1. Continue good work ethics

Once you decide you are going to leave your position, continue to hold yourself to a high standard of professional behaviour. One of the key functions of handing in a resignation letter is to maintain respect and uphold a consistent workflow during the time of transition. Your actions during a notice period can have an impact on your professional reputation and influence the people around you. Make a personal commitment to have a positive attitude and properly carry out your duties all the way to your last day.

2. Be brief and professional

When explaining that you are leaving the company, be positive and concise. The letter should list your last day and summarise in a respectful way why you are leaving. If you have another work opportunity, you can explain that you are leaving to pursue the next step in your career. Do not list long descriptions of grievances and workplace issues in the notice. Instead, save these topics for the exit interview or schedule a separate meeting with human resources. Briefly explain your course of action, then describe how you will help the company transition if possible.

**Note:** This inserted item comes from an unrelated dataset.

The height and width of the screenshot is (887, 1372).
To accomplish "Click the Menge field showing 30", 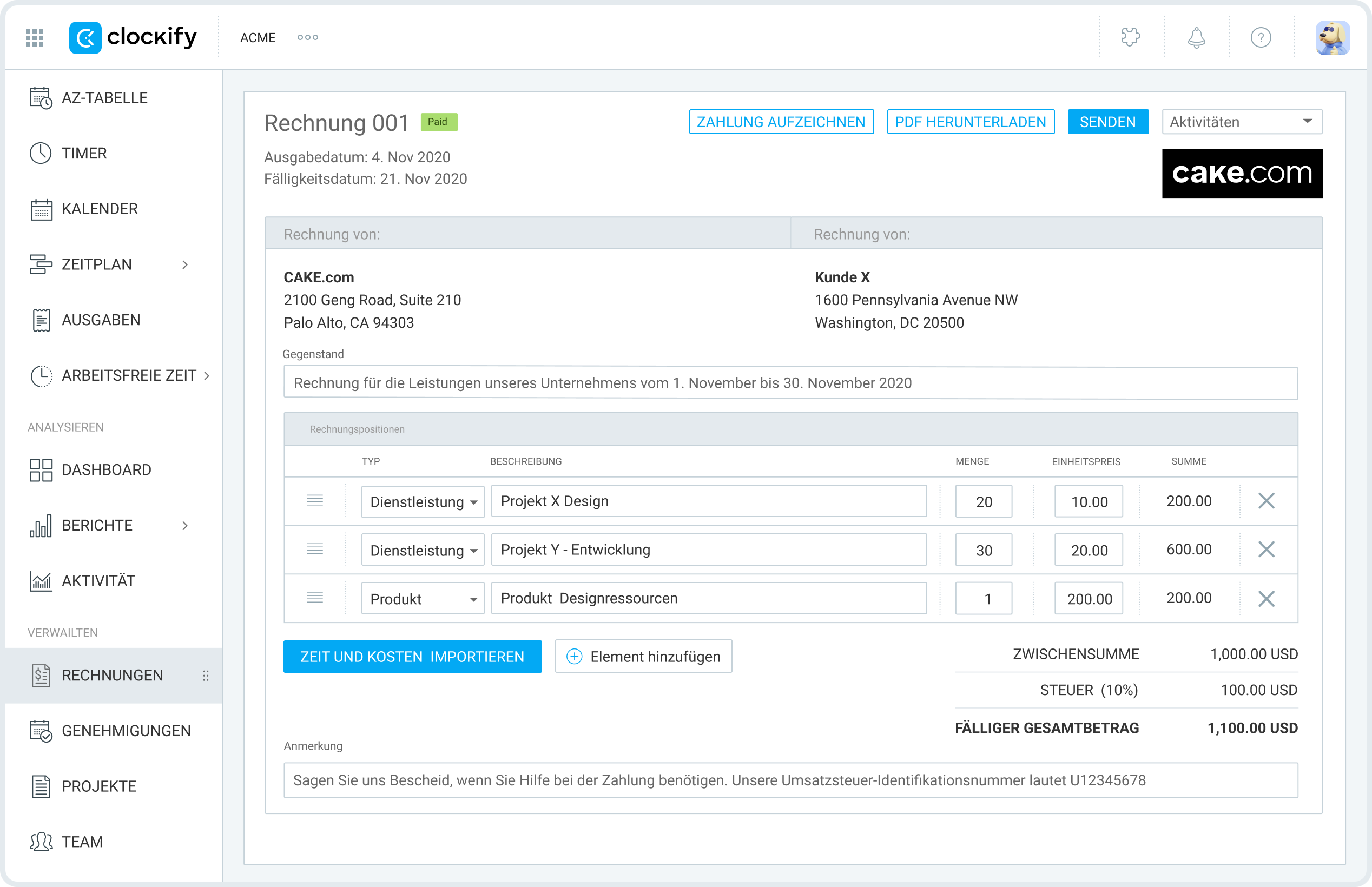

3. Be grateful and positive

In a sentence or two, tell your employer how grateful you are for the opportunity they provided you at their company. Reflecting on your job as a learning experience and showing thanks for their guidance can affirm your positive professional relationship. If you want to ask this employer for a reference or recommendation letter, being appreciative in your notice is a great foundation.

4. Inform your boss in person

Speak to your boss about your resignation and notice period directly, even if you have emailed and given them a hard copy of your letter. This shows respect toward their role in your professional development and also ensures that they can act on the information quickly. Speaking to your manager in person gives them a chance to explain company exit procedures and provides you with the opportunity to ask them questions.

5. Expect a counteroffer

If you've always been dedicated to the company and were regarded as an asset to its success, then it may be hard for your employer to let you go. They may want to keep you and offer you a pay raise or bonus or try to make enhancements to your contract. At this point, evaluate the counteroffer carefully and avoid making hasty decisions. Analyse all options and select what works best for you.

6. Be confident

Regardless of why you are resigning, be confident that you made the right decision for yourself and your career. Changing jobs can be a significant life change, and you might feel nostalgic about good times with your coworkers, relieved that you are moving on or many other emotions once you give your notice. Allow yourself to process the change so that you can move confidently into your next position.

Notice period template

Applicant's information
Pin code


Recipient's information
Pin code


Main body
Paragraph 1
Mention the duration of your notice period and explain the reason why you are resigning.
Paragraph 2
Write a brief paragraph about your experience in the firm and show gratefulness.

Closing salutation

Applicant's signature on the hard copy

Applicant's name

Notice period example

If you are still puzzled about writing a notice period letter, then you can take help from the sample provided below.

Pratap Kumar

184, Mahatma Gandhi Road


Hyderabad - 230 138

Phone: 91-9848667302

*02 January, 2020

Neil Singh
94, Jawaharlal Nehru Road
Panjagutta -
Hyderabad - 500 082

Dear Mr Singh,

I am writing this letter to inform you about my resignation from MaxFree, effective one month from today. My time at the company had been exceptional and I got to meet some of the most talented people and amazing colleagues. Also, working under your guidance was an honour for me. However, I have received an offer for a job that has always been my dream and I want to take my passion to another level.

I hope I've been a good employee for your company and brought some value to it. Further, I am grateful for all the opportunities you have provided me in your company. I'll be more than happy to assist in any task that will help make my replacement easier for you and the firm.